▶ [PROVIDED PASSAGE]:
════════════════════

The acceptance test procedures were created as part of the design specifications. Two dummy runs of the acceptance tests were carried out at PSL to verify the correct functionality of the equipment, to identify areas of confusion and to check on the analogue and timing performance. These tests can be divided into three classes: a) Functionality, b) Timing Performance and c) Analogue Input-Output Performance.

#### A. Functionality

The functionality tests were all binary, either the DPCS functioned as intended or not. During commissioning several functionality features were modified at CRPP request, due to unforeseen implications of some of the design features. The high level programming of all of the DPCS made this possible. These tests included the testing of the state machine of the Input-Output-Controller and the compatibility of the file transfers between DPCS and VMS hosts. Tests were performed to assure that no trigger samples were missed and that the decimation facility provided the same data as the original data. At the same time, the operation of the DPCS was completely integrated into the TCV data system for control of the DPCS from the VMS environment [3].

════════════════════

In the text on the acceptance tests, write out word for word the part from "The acceptance test procedures" to "Analogue Input-Output Performance.". The entries after this text have nothing to do with what follows.

▶ [RECORDS PROVIDED]:
════════════════════

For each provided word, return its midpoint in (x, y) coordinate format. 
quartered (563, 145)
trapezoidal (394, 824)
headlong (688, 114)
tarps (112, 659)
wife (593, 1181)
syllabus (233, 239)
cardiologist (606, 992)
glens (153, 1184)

════════════════════

▶ [FINISHED TASK]:
The acceptance test procedures were created as part of the design specifications. Two dummy runs of the acceptance tests were carried out at PSL to verify the correct functionality of the equipment, to identify areas of confusion and to check on the analogue and timing performance. These tests can be divided into three classes: a) Functionality, b) Timing Performance and c) Analogue Input-Output Performance.